*** RECORDS PROVIDED ***

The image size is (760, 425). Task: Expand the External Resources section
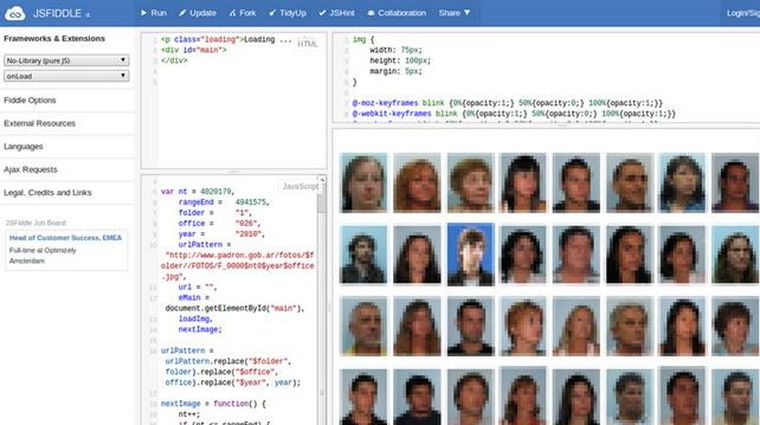pyautogui.click(x=39, y=123)
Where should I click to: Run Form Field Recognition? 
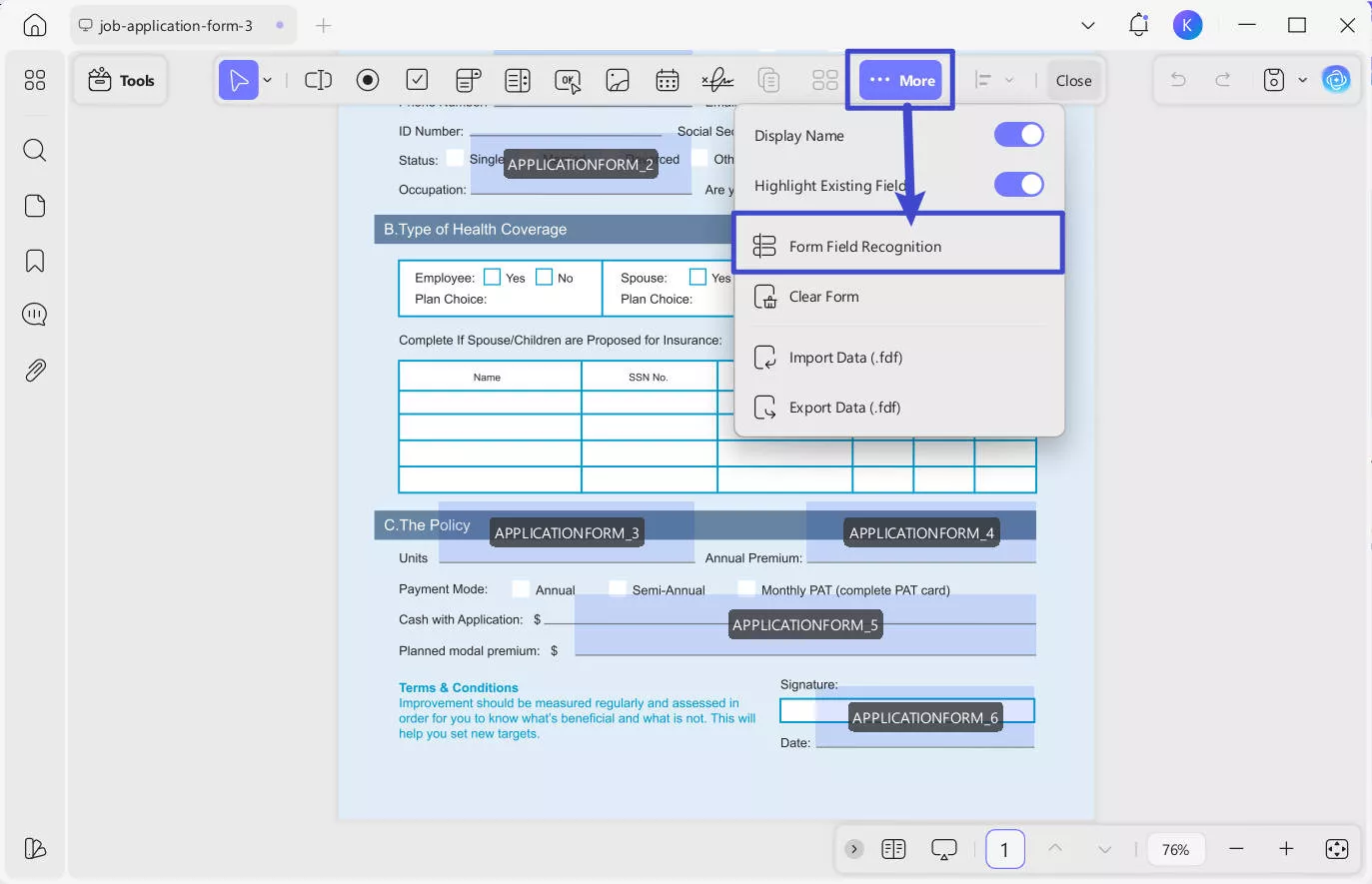pyautogui.click(x=864, y=246)
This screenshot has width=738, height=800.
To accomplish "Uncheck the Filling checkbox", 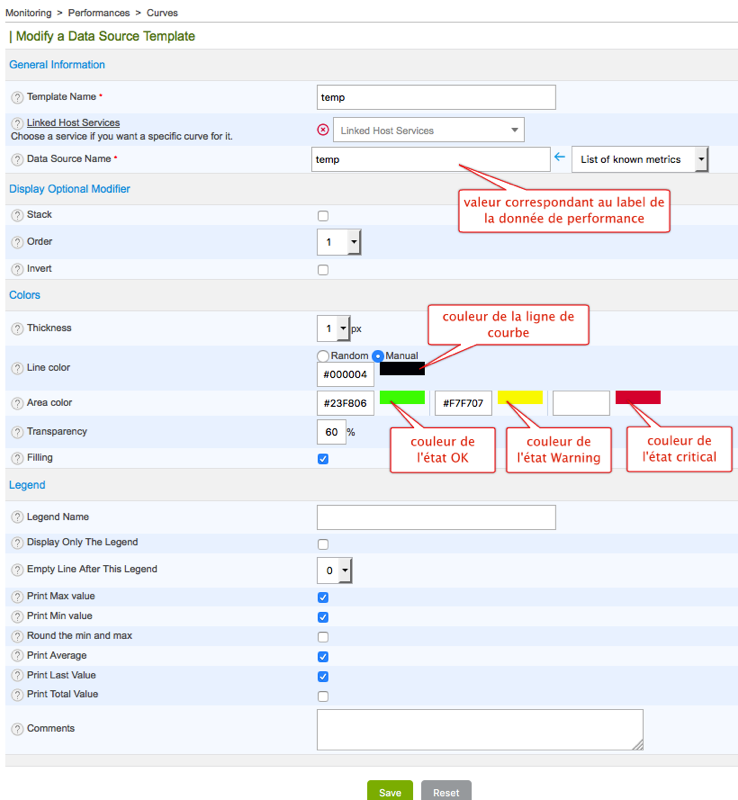I will point(322,459).
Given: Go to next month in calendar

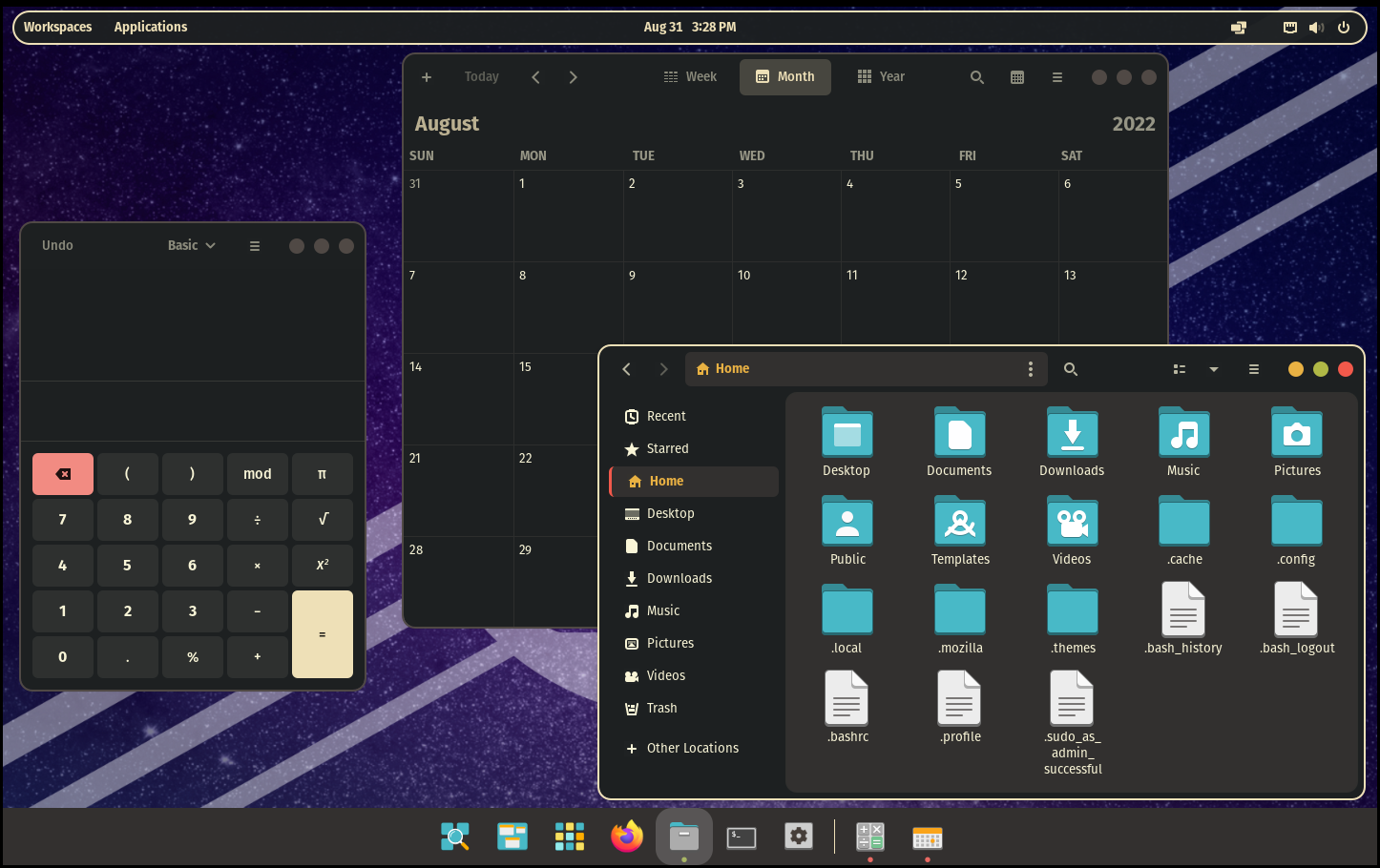Looking at the screenshot, I should (x=573, y=77).
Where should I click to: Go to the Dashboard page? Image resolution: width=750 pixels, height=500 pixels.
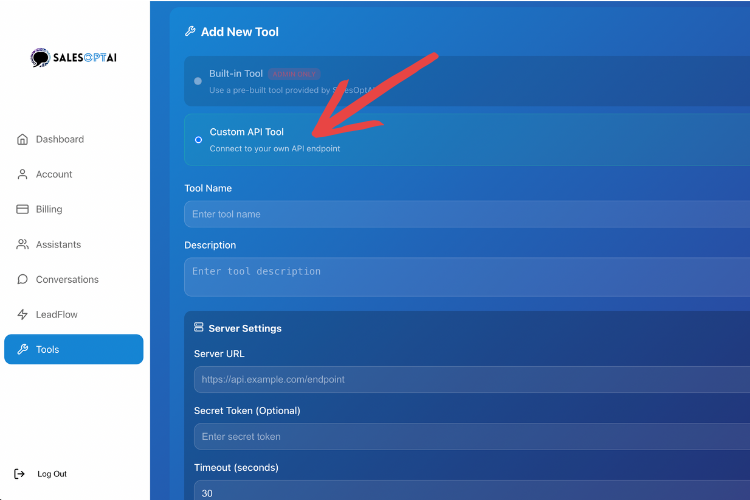tap(60, 139)
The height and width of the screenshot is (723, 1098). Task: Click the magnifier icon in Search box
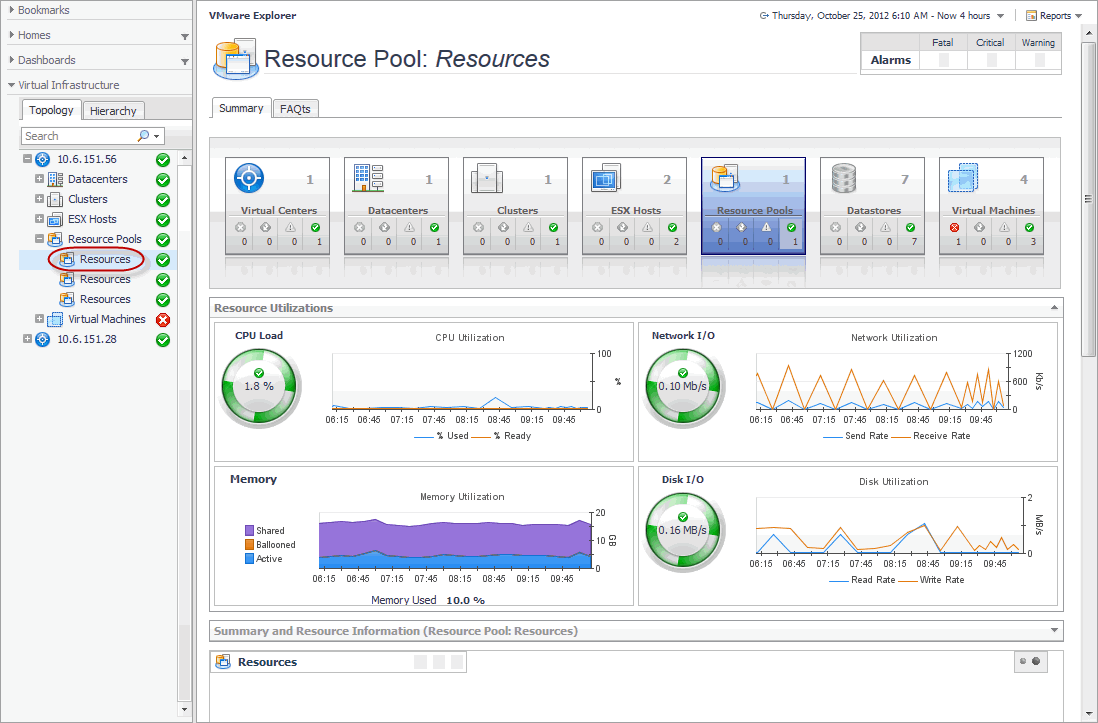tap(144, 136)
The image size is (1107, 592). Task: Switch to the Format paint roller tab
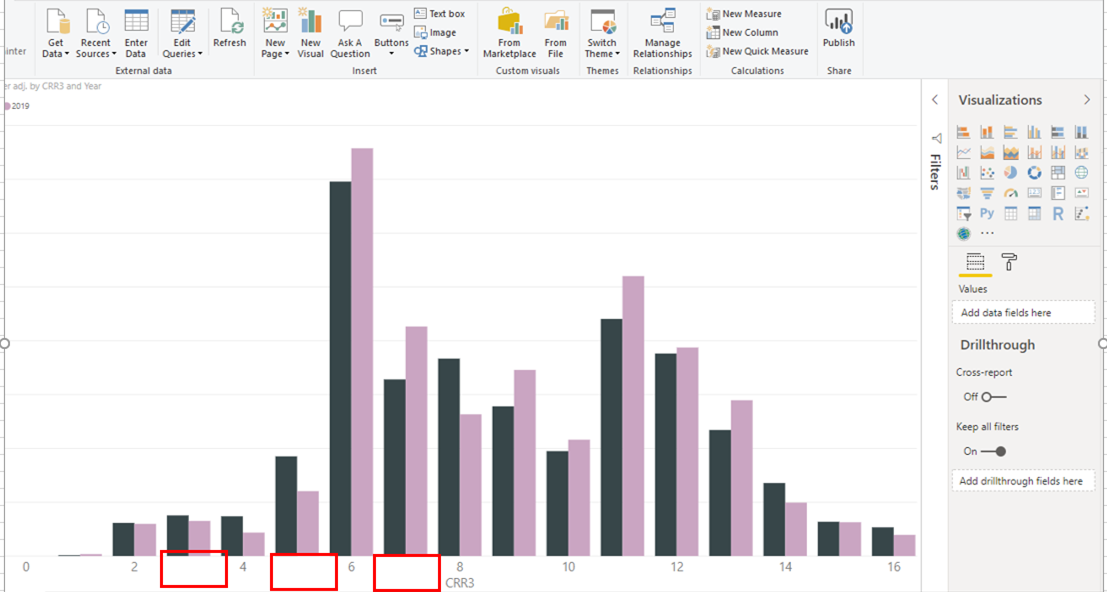[x=1009, y=262]
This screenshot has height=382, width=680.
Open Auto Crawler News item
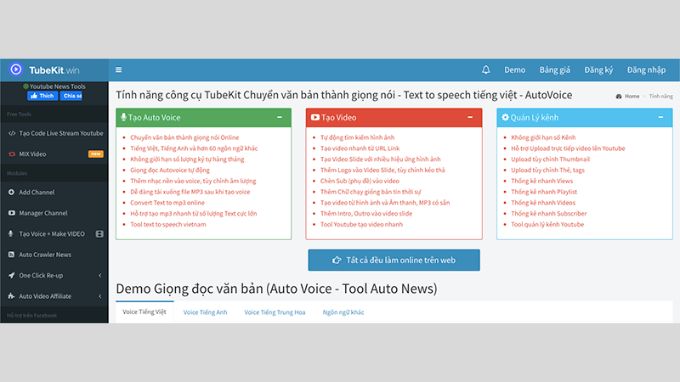[x=54, y=255]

***

▶ [PROMPT]: Among the lines above, find those with the string "This" and copy them.

▶ [RESPONSE AREA]:
This screenshot has width=738, height=800.
This screenshot has height=382, width=680.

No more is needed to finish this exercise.